To make it simple, for this blog post I replaced the part that deploys Devstack with a simpler setup of a web server (Apache).

deploy.sh (Terraform will copy and execute it on the remote instance as soon as it is created):

#!/bin/bash

# author: Joe Topjian (@jtopjian)
# source: https://gist.github.com/jtopjian/4ffc82bfcbbcc78d07e4

sudo apt-get update
sudo apt-get install -y -f apache2


The goal is to demonstrate how easy it is to create a new software environment on a Cisco Metapod Openstack target from scratch and run it. 
The following pictures show the Metapod console before and after running the "terraform apply” command on my computer.

This is before I run the command:

The Openstack console from Cisco Metapod: view of the tenant networks
The Openstack console from Cisco Metapod

And this is the expected result (network and server infrastructure created, apache installed):

Terraform has created all the required resources in Openstack
Resources created in Openstack

Next video (the most important part of this post) is a recorded demonstration of the creation of the new Apache server: you can see the launch of the “terraform apply” command that, after reading the manifest file, creates a network, a subnet, a router with two interfaces, a floating ip and a instance on Openstack.
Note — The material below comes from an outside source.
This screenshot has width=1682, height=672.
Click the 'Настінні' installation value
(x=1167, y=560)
Then the Apache web server is downloaded and installed in the new instance.
The Metapod console is left in the background and you see the Openstack objects pop up as they are created.
Finally the home page of the new web server is tested.

 


 


Conclusion

It is very easy to get rid of the delays, the misunderstandings and the inefficiency of many current IT organizations.
If you standardize the process that developers follow to obtain the environment for a new project - in all the phases of the life cycle - you can enable a faster go to market for new business initiatives making your customers happy.
It would be a first step towards DevOps (more is required, mostly in changing the culture of both developers and people in operations).
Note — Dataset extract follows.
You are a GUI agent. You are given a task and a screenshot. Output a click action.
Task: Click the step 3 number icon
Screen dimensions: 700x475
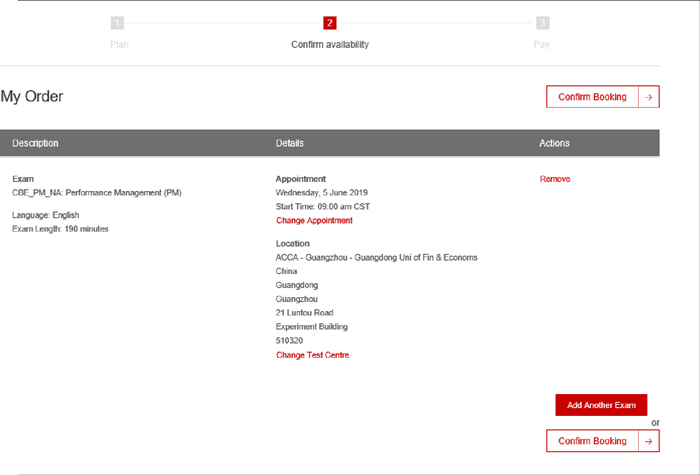tap(542, 22)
Infrastructure as code is a brilliant way to create the needed infrastructure on demand (and release it when no longer needed), to maintain it based on blueprints and manage the definition of the infrastructure with the same tools you use for the application source code: a text editor (or your preferred IDE), a version control system, an automation tool.

If you have a IaaS platform like Openstack, provisioning of both virtual and physical resources is made easy.
If you do a further step forward with a managed service, someone will grant that your Openstack is correctly configured for production, up to date and in perfect health. You enjoy all the benefits, without the hassle of setting it up and operating it daily.